Power Foods for the Brain
By Neal D. Barnard, MD
Grand Central Life & Style (2013)
Reviewed by Joan Salge Blake, MS, RDN, LDN
Bernard describes the "power foods" that can protect the brain, optimize its function and reduce your risk of Alzheimer's disease. In his three-step program, Barnard reveals the foods you should include in your diet, the ones you need to avoid and the exercises and supplements that can help make a difference with your memory. His advice calls for a plant-based diet that does not contain any meat, dairy or fish.
Synopsis of the Diet Plan
Bernard advocates consuming antioxidants, such as vitamin E, from food only, which research does support. Antioxidants may play a role in memory and cognitive health by neutralizing free radicals and protecting the brain from oxidative stress. He also cites the potential role of folate, B12 and B6 from food sources in lowering homocysteine levels in the body. Elevated homocysteine in the blood may also increase the risk of Alzheimer’s disease.
This plan recommends reducing intake of saturated fats, trans fatty acids and dietary cholesterol, as well as eating more "good fats," such as the plant-based omega-3 fatty acid, alpha-linolenic acid, to increase DHA (docosahexaenoic acid) in the body.
Nutritional Pros and Cons
While a well-planned vegan diet can be healthy, some of the advice is questionable. Since the book's diet prescription eliminates animal foods, it suggests foods fortified with vitamin B12 and/or a supplement are necessary, with a vitamin D supplement. However, the book does not mention calcium, which individuals following this diet may lack.
While the advice is science-based, unfortunately, the book also recommends people do not consume fish. The logic is that the fat in fish adds 9 calories per gram, "which is why fatty fish can easily add to your waistline." As registered dietitian nutritionists, we know that it is not one food or food group but rather the total calories in a diet that is the culprit in weight gain.
Research also suggests that fish can be a healthy addition to the diet. In fact, the 2010 Dietary Guidelines for Americans specifically recommend Americans consume about 8 ounces of fish weekly, especially fatty fish-containing DHA, as it is associated with reduced cardiac deaths among individuals. While Alzheimer's disease is the sixth-leading cause of death among Americans, heart disease is the number-one killer.

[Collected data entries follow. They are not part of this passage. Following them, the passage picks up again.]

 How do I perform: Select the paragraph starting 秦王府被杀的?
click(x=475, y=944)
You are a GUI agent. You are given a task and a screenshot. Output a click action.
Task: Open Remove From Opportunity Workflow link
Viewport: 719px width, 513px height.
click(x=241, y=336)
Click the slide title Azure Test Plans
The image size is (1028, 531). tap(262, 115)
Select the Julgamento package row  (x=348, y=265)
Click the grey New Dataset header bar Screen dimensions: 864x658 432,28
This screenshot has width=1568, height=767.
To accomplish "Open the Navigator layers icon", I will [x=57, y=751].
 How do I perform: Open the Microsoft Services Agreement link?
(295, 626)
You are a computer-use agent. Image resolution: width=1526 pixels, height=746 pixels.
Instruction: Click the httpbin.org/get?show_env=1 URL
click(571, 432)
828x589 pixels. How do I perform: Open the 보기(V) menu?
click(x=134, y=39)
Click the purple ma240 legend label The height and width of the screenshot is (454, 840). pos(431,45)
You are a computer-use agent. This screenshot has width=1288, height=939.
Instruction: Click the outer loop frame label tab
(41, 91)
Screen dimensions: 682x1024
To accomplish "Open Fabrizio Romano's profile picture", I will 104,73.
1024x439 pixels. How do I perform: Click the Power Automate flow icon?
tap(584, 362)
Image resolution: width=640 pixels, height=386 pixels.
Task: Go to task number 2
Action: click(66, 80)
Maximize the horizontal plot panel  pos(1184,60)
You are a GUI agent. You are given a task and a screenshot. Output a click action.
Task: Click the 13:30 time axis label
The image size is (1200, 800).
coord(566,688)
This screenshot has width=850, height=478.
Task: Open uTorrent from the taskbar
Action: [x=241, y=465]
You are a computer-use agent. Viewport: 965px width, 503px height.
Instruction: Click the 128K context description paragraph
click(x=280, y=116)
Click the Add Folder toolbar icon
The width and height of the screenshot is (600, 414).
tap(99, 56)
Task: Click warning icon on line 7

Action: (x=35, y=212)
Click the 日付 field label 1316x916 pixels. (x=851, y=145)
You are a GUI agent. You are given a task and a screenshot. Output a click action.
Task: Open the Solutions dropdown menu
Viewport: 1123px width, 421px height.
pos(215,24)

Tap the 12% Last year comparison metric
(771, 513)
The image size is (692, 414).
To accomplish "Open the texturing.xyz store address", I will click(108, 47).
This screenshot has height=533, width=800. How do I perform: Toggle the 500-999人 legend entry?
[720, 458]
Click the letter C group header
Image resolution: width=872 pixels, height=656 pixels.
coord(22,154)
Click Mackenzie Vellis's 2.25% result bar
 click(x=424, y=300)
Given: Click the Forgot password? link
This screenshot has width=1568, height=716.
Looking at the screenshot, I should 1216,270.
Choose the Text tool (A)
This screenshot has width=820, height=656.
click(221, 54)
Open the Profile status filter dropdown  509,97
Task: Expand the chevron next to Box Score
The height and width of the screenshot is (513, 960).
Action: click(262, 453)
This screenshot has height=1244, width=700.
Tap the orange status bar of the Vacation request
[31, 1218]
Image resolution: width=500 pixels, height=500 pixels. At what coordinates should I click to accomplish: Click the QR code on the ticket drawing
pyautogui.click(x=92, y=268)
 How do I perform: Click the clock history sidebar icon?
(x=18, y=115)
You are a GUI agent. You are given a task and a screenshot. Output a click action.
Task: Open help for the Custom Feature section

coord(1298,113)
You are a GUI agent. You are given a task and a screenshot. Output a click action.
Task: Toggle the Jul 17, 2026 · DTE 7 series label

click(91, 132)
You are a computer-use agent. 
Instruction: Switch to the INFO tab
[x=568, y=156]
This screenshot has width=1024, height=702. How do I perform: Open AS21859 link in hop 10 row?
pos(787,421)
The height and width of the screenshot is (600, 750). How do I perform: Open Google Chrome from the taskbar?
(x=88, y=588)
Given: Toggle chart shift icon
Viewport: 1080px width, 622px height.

While fighting Alzheimer's disease is clearly a major concern of our aging population, the research on the specific diet that reduces your risk is not well documented at this time, but rather, it is evolving. Some research suggests a plant-based, balanced diet — such as the Mediterranean diet, Dietary Approaches to Stop Hypertension (DASH) diet and MyPlate — may be associated with a lower risk of dementia, cognitive decline and Alzheimer's disease but the jury is still out.
I hesitate to recommend this book and its vegan-based diet prescription to optimize brain function and reduce the risk of Alzheimer's disease, as evidence does not yet support either claim. If a person chooses to consume a vegan diet, it should be done with the guidance of a registered dietitian nutritionist to make sure that all nutrient needs are met.